* **PROMPT**
Consider the listing below. Extract exactly the lines from the line containing "Terms of Use (153, 2391)" to the line containing "Buy tickets (431, 35)", both included.
Segment Open
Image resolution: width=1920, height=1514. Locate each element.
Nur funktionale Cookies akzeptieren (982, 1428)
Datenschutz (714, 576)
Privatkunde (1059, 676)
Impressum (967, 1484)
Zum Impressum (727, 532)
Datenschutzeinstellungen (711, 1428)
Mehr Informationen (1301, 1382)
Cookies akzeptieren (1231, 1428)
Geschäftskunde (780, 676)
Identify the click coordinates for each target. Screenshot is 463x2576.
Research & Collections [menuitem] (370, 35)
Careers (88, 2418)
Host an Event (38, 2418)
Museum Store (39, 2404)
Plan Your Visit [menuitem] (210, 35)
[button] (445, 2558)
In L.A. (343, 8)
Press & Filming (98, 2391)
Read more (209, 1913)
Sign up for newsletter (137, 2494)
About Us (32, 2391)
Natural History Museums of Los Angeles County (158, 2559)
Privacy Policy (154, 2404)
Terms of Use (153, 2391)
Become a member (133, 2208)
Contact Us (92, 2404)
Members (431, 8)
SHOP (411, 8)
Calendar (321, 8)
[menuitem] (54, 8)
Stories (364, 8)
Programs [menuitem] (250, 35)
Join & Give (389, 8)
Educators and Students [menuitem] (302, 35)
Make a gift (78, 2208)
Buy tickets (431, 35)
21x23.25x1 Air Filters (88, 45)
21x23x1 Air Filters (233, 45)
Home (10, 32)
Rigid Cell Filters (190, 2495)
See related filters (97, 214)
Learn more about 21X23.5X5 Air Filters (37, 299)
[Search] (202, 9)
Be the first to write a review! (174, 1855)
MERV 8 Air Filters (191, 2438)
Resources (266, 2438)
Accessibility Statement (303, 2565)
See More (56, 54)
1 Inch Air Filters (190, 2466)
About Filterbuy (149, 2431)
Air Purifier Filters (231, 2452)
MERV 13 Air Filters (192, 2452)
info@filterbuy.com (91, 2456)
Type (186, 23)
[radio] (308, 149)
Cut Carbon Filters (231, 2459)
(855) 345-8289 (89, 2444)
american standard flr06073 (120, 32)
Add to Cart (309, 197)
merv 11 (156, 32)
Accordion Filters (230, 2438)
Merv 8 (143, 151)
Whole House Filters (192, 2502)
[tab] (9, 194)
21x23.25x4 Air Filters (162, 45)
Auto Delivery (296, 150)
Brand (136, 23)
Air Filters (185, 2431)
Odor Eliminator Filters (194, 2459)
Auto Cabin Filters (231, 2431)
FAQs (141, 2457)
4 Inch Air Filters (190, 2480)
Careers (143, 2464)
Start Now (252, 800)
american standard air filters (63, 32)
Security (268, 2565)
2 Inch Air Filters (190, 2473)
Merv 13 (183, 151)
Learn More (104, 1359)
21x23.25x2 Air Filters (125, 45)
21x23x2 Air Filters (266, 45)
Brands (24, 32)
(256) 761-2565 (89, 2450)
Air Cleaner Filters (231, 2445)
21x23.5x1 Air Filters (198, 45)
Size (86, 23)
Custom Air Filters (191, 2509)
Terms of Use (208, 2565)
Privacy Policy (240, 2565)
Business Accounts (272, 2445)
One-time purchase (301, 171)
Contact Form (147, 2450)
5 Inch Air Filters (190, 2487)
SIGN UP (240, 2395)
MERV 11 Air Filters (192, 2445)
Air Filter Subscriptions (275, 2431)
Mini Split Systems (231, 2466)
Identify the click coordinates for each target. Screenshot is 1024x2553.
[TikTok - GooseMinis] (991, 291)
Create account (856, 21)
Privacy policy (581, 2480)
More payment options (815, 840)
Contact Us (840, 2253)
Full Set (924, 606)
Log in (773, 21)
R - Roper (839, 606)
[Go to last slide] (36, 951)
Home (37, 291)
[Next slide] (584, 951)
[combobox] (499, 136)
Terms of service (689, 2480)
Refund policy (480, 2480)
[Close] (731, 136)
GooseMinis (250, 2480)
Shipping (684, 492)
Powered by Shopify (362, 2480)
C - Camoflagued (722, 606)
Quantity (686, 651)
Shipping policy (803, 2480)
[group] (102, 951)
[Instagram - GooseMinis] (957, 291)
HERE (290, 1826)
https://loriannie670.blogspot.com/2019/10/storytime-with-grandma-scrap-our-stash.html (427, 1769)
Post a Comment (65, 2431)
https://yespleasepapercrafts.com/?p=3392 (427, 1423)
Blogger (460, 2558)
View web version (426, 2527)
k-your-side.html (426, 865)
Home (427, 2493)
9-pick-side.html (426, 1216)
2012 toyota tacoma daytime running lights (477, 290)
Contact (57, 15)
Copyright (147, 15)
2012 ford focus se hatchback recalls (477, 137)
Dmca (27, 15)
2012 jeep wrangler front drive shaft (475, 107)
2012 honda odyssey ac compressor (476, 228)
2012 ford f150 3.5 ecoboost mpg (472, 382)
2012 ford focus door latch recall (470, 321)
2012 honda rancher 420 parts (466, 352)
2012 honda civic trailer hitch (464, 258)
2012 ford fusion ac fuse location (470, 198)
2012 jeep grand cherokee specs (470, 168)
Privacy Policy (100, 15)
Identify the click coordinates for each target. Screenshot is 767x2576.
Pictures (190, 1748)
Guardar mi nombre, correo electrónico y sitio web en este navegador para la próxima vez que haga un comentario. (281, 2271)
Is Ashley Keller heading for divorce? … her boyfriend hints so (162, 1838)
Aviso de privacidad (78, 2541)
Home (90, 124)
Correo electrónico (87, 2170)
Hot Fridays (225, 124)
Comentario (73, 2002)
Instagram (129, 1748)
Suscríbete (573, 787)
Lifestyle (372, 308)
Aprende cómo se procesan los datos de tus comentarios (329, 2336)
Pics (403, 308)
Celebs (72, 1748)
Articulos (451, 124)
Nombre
Segment Closed
* **ANSWER BOX**
Terms of Use (153, 2391)
Become a member (133, 2208)
Contact Us (92, 2404)
Members (431, 8)
SHOP (411, 8)
Calendar (321, 8)
[menuitem] (54, 8)
Stories (364, 8)
Programs [menuitem] (250, 35)
Join & Give (389, 8)
Educators and Students [menuitem] (302, 35)
Make a gift (78, 2208)
Buy tickets (431, 35)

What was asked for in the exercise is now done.